Mixed fortunes for Hitachi disk division
The bitter platter of HGST
A profitable 2008 for Hitachi has been followed by a miserable 2009, with two loss-making quarters and a possible fall behind in the areal density stakes.
In April last year, and after much high-level debate within Hitachi, it was decided that Hitachi GST would remain as part of Hitachi, not be sold off in whole or part, and have its fortunes rebuilt by its own internal efforts. HGST was formed in 2003 when Hitachi absorbed hard disk drive (HDD) manufacturing facilities from IBM. There were prolonged difficulties in realising a profit from the combined venture, leading up to discussions with a venture capital fund, Silver Lake Partners, for a partial sell-off in return for a capital injection. After a couple of quarters of profit in the second half of 2007, Hitachi backed out of this and decided to go it alone with Hiroaki Nakanishi as its chairman and CEO.
What followed was its reward: four quarters of profit in 2008 (see chart below) accompanied by bullish marketing statements about competing with industry leaders, including number 2 Western Digital and number 1 Seagate, both also profitable. It also made noises about areal density expertise - the industry is in a never-ending race to increase areal density and so both increase HDD capacity and lower cost/GB.
Then the recession hit, and the fourth quarter of 2008 showed a substantial profits drop, from an estimated $85m in the preceding quarter to just $4m.
This was followed by executive changes in the first quarter of 2009. Steven Campbell was appointed as Chief Technology Officer in January 2009, with global responsibility for all aspects of the company’s product development and technical vision. In February chief financial officer Stephen Milligan was promoted to President, whilst keeping the CFO role and remaining at the company's San Jose, California headquarters.
Hiroaki Nakanishi remained as chairman, but also became an executive VP at parent Hitachi, Ltd. responsible for the Hitachi Group's global strategy. There was no official full-time Hitachi GST CEO.
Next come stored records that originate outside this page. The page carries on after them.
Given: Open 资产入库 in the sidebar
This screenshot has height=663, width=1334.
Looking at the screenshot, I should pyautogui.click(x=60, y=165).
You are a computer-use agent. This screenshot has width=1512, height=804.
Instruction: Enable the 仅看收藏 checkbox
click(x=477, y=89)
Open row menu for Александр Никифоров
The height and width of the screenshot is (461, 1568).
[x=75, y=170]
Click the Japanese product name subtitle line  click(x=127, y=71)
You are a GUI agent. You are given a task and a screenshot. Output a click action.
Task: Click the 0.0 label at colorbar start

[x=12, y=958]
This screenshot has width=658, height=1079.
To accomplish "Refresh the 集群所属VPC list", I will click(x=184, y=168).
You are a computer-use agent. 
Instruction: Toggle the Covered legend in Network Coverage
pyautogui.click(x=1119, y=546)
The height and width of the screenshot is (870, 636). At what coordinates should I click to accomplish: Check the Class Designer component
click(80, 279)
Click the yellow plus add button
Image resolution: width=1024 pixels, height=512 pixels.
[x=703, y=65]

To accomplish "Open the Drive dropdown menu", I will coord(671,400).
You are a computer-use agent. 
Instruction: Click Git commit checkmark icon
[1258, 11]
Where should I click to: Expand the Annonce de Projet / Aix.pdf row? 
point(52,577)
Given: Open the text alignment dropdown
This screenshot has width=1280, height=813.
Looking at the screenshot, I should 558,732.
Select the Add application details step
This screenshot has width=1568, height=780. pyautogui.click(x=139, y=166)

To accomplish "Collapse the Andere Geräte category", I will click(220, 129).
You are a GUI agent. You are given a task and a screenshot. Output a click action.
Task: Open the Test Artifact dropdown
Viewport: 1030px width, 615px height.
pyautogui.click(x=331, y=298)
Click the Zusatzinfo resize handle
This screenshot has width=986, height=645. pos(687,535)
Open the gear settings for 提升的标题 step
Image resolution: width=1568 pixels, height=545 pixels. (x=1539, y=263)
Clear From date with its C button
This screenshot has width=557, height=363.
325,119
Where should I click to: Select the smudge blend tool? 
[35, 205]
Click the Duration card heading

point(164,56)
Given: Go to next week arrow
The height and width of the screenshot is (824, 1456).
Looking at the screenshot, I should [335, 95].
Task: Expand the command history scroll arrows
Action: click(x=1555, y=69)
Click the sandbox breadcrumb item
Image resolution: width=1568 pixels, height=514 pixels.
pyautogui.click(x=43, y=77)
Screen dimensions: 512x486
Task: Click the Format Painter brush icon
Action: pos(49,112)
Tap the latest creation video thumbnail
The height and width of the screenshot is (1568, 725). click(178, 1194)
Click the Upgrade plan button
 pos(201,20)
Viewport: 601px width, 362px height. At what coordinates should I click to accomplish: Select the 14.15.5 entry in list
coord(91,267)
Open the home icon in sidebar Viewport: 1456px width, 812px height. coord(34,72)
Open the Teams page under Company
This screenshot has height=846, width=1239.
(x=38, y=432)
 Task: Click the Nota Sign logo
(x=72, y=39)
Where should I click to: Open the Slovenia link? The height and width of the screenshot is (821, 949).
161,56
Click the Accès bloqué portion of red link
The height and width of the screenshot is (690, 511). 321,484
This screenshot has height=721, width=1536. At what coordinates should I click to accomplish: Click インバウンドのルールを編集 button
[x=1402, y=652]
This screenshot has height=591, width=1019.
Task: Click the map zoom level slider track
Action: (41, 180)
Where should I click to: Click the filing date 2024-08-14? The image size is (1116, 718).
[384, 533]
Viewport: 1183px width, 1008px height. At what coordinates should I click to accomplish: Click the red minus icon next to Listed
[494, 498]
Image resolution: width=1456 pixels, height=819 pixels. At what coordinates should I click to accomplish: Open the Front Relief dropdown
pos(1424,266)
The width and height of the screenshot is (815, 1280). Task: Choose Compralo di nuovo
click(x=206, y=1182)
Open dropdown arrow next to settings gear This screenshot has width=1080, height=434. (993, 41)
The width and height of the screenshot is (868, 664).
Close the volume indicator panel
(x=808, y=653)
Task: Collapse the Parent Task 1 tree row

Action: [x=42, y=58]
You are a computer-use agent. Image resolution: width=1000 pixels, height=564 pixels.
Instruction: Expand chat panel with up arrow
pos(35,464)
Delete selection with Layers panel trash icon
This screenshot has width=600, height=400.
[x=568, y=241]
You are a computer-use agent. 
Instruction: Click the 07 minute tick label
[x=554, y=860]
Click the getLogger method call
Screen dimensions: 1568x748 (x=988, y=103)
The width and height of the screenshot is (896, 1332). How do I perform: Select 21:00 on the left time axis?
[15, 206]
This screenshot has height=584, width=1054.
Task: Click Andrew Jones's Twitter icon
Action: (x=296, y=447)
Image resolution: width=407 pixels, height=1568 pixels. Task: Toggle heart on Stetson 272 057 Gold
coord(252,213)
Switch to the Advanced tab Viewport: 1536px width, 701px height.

Another executive left Hitachi GST; Shinjiro Iwata, an Executive Vice President became CEO of Service and Global Business for the Information and Telecommunication Systems Group of Hitachi, Ltd. There was also an incoming executive, Masaya Watanabe, who joined Hitachi GST as its Chief Strategist of Data Storage reporting to Steve Milligan. He came from Hitachi's enterprise server division.
The first calendar 2009 quarter was poor. Revenues fell to £1.026bn from the previous quarter's $1.252bn and there was a net loss of $57m plus a fall in HDD unit shipments to 19.2m from the previous quarter's 22.26m.
The next one was slightly better. Revenues rose slightly to $1.109bn and there was a loss again, but a smaller one at $32m. The glory days of 2008 are becoming a distant memory. The recession hit Western Digital and Seagate even harder, with plant closures, headcount reductions and, in Seagate's case, executive changes at CEO and direct report levels.
Revenues and income fell at Hitachi GST but it kept on expanding. It bought SimpleTech earlier this year, to gain external drive capabilities and released two products in July. There was the SimpleTOUGH portable USB drive, a colorful SimpleDRIVE Mini portable USB drive, together with a SimpleNET network storage adapter for sharing USB drive content over a home or office network.
Hitachi GST also expanded its product capacity by buying an unwanted WD aluminium platter plant in Malaysia at the beginning of July.